Abro este libro que me lleva a la niña que fui. Es el primero de la colección de ilustrados de Liliputienses y José María Cumbreño me comenta que alguna gente le ha preguntado por qué edita para niños.

Me sorprende cada día más la forma en que leen los otros, la forma en que ven cine, la falta de competencias discursivas audiovisuales, narrativas: el que ve Dunkerque y se queja porque no hay franceses, el que piensa que el final de La carretera es de película de cuento de hadas y un final feliz, el que piensa que Camino a la perdición habla de gángsteres.

Este Barba Azul no es para niños.

Recuerdo a esa alumna de 14 años diciéndome que le gustaban El tambor de hojalata y todos los libros de Dickens. Me veo a mí leyendo a Mark Twain. Me veo a los treinta y pico, releyendo Momo. Y todos los libros de Louise Cooper.

Ojalá hubiera tenido yo este Barba Azul cuando pasé de los ocho.

Ojalá me hubieran enseñado cómo me tengo que abrigar.

Cuando era pequeña, también me mostraron cómo mirar. Fue un programa de televisión, de la única que había, no recuerdo ni el nombre: iba contando qué era el cubismo, qué el expresionismo y se fijaba en todas las Meninas que habían sucedido a ese cuadro en el que Velázquez pintó la luz. Y a Margarita, la princesa está triste, qué tendrá la princesa.

La casaron con su tío: a los 15 tuvo a su primer hijo y murió a los 21 tras haber parido al cuarto.

El arte sirve para pensar en los abrigos, los barbazules que han estado o están en nuestra vida, en cómo mirar.

En MiraMiró, que llega a la provincia pacense estos días, los personajes de Joan Miró cobran vida gracias a la danza. Lo ha creado la compañía mallorquina Baal que estará mañana a las siete de la tarde en el Centro Cultural Vicente Serrano Naharro de Cabeza del Buey y el domingo, a las seis de la tarde, en el Centro Cultural Nueva Ciudad de Mérida.

También es para niños.

Yo no sé ustedes, pero yo tenía buen gusto cuando era niña. Me gustaba Canción de Navidad, me gustaba El grillo del hogar, me gustaba El príncipe valiente, me gustaba La historia interminable, me gustaba Whitman, me gustaban Los Vengadores y La Patrulla X y los X Men y los Nuevos Mutantes y Spiderman y Capa y Puñal.

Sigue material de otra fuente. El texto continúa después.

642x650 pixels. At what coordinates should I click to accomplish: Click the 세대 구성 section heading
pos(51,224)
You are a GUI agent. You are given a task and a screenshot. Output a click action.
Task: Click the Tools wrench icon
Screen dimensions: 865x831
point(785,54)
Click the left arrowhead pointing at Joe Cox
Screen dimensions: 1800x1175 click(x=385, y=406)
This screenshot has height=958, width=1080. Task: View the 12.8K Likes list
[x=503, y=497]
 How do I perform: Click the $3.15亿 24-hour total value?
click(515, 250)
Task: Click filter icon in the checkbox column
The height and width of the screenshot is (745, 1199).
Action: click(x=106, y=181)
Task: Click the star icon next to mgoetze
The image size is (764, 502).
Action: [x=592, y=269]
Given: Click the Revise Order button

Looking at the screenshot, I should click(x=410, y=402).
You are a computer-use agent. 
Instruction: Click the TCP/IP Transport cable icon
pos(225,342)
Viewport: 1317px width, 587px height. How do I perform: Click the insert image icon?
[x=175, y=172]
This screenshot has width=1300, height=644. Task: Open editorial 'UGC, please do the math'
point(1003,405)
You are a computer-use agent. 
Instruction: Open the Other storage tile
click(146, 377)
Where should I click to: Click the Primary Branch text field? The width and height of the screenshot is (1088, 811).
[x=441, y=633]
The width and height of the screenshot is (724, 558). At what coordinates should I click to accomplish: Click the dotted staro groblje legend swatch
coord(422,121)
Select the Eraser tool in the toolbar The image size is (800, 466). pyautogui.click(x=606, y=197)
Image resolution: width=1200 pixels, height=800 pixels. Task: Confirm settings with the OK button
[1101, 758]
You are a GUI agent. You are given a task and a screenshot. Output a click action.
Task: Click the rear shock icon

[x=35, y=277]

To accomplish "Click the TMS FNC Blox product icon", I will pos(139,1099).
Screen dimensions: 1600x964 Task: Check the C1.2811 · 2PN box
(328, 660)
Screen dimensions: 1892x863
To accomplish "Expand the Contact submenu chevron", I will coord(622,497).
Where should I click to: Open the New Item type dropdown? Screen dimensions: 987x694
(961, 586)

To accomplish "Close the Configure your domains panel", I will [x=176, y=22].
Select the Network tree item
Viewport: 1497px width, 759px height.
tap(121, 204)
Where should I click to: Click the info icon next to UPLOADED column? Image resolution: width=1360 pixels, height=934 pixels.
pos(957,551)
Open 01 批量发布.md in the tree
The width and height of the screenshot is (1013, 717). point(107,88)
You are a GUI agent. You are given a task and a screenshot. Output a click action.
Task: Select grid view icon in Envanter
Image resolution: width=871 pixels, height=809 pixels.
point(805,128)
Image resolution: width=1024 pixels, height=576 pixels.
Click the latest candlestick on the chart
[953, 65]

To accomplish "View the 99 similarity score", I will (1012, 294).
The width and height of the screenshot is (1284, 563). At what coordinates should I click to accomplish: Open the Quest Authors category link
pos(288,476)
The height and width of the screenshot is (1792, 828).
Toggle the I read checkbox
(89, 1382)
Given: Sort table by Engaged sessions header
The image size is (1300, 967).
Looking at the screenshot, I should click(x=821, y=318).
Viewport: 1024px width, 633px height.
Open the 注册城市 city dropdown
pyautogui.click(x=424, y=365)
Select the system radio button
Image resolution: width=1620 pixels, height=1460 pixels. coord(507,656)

No sé por qué este desdén por las cosas de niños, que luego vemos Toy Story y lloramos añorando nuestros juguetes de infancia. Es el mismo desdén que con las cosas de mujeres: una peli sobre amigotes es guay y una sobre cuatro amigas la vi porque mi novia me obligó.

Miró pinta con colores. Hay vídeo, hay una selección de toda su obra... Y, en MiraMiró, «los vivos colores, las formas geométricas y las características figuras y personajes del artista catalán estimulan la fantasía, dejando entrever que todo es posible».

La compañía le ha encargado la música a Kiko Barrenengoa, quien ha creado una banda sonora con un cuidado exquisito, muy alejado de lo que hizo en Test, que era un proyecto destinado a adultos y que abordaba la libertad del ser humano (spoiler: no existe). La animación es de Adri Bonsai, ganadora de un Goya, hace un par de años, al mejor corto de animación por Woody and Woody de Jaume Carrió. La dirección es de Catalina Carrasco.

Si quieren algún plan sin niños, la historia de un psicópata les puede venir bien. Es en Plasencia, en el teatro Alkázar, con David Gutiérrez y Beatriz Rico. Palabras encadenadas desvela la imposibilidad de marcar límites entre la locura y cordura, entre verdugo y víctima. ¿Podemos comprender a Ramón y a Laura? ¿Qué parte de verdugo es la nuestra? Quizá lo veamos a las ocho y media de esta tarde. Quizá nos quedemos en casa, leyendo y releyendo los textos y los dibujos de Barba Azul, de Raquel Cané y sepamos que algunos cuentos son, sobre todo, para adultos.